Thread 6 "icinga2" received signal ?, Unknown signal.
[Switching to LWP 680]
0x00007fbd520baf33 in __clone () from /lib/ld-musl-x86_64.so.1
(gdb)

thats it.
no open port, but running gdb process

/etc/icinga2 # ps ax
PID   USER     TIME   COMMAND
    1 root       0:00 {run.sh} /bin/bash /init/run.sh
  541 root       0:00 tail -f /dev/null
  595 root       0:00 sh
  670 root       0:00 gdb --args /usr/lib/icinga2/sbin/icinga2 daemon -x debug --no-stack-rlimit
  672 root       0:00 /usr/lib/icinga2/sbin/icinga2 daemon -x debug --no-stack-rlimit
  736 root       0:00 sh
  889 root       0:00 ps ax

/etc/icinga2 # netstat -tulnp
Active Internet connections (only servers)
Proto Recv-Q Send-Q Local Address           Foreign Address         State       PID/Program name    
tcp        0      0 127.0.0.11:43163        0.0.0.0:*               LISTEN      -
udp        0      0 127.0.0.11:47431        0.0.0.0:*                           -
/etc/icinga2 #

With your enhancements (e.g. Boost Pretty Printers) are the same.
(And i have here no access to an svn service … firewall rules)

and here I fail grandiosely. :frowning:

I suspect that there is a problem with the musl library, but that’s not really tangible right now.
I’ll check with the Alpine package manager.


(Michael Friedrich) #4

That’s the nature of a debugger - it stops on a specific signal or breakpoint. At this point, you need to analyse the scope and generate a backtrace.

https://www.icinga.com/docs/icinga2/latest/doc/21-development/#gdb-backtrace


(Bodo Schulz) #5

thank you michael!

i have the complete output pasted in this gist: https://gist.github.com/bodsch/16d6c96b8dfa6aa48c59eb9599edacef

and i don’t understand the output :frowning:
I suspect, the musl lib has no debugging informations.


(Michael Friedrich) #6

No idea either. ld-musl seems to be the Alpine version of (g)libc, http://www.musl-libc.org/faq.html

Retry with installing the debug package for musl, might provide more insights.

https://pkgs.alpinelinux.org/package/edge/main/x86/musl-dbg


(Bodo Schulz) #7

I think, i have update.
Alpine Linux has currently version 2.8.4 in there repository.
When i use this Version and the director module, the icinga process crash.

I use the automation task to configure the director:

icingacli director migration run
icingacli director kickstart run

The migration run works properly, but the kickstart run crash:

icingacli director kickstart run --verbose --debug
ERROR: Exception in /usr/share/webapps/icingaweb2-2.5.3/modules/director/library/Director/Core/RestApiClient.php:177 with message: CURL ERROR: Failed to connect to icinga2-master.matrix.lan port 5665: Connection refused

But I have only one guess, because I haven’t fully understood the internas yet.

Data below:

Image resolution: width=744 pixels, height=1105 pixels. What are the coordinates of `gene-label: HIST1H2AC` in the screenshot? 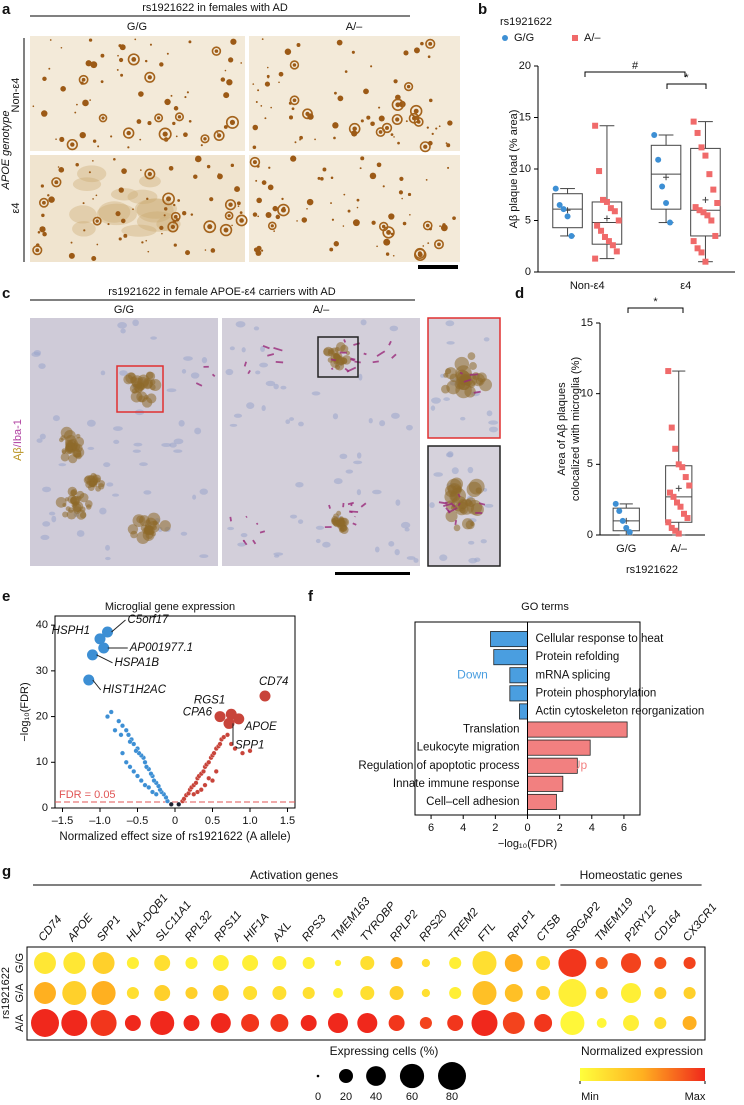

Your assignment:
From the icinga2 debugging thread above, extract the passage that starts at "No idea either." and ends after "provide more insights.", copied word for word.

Completed exercise:
No idea either. ld-musl seems to be the Alpine version of (g)libc, http://www.musl-libc.org/faq.html

Retry with installing the debug package for musl, might provide more insights.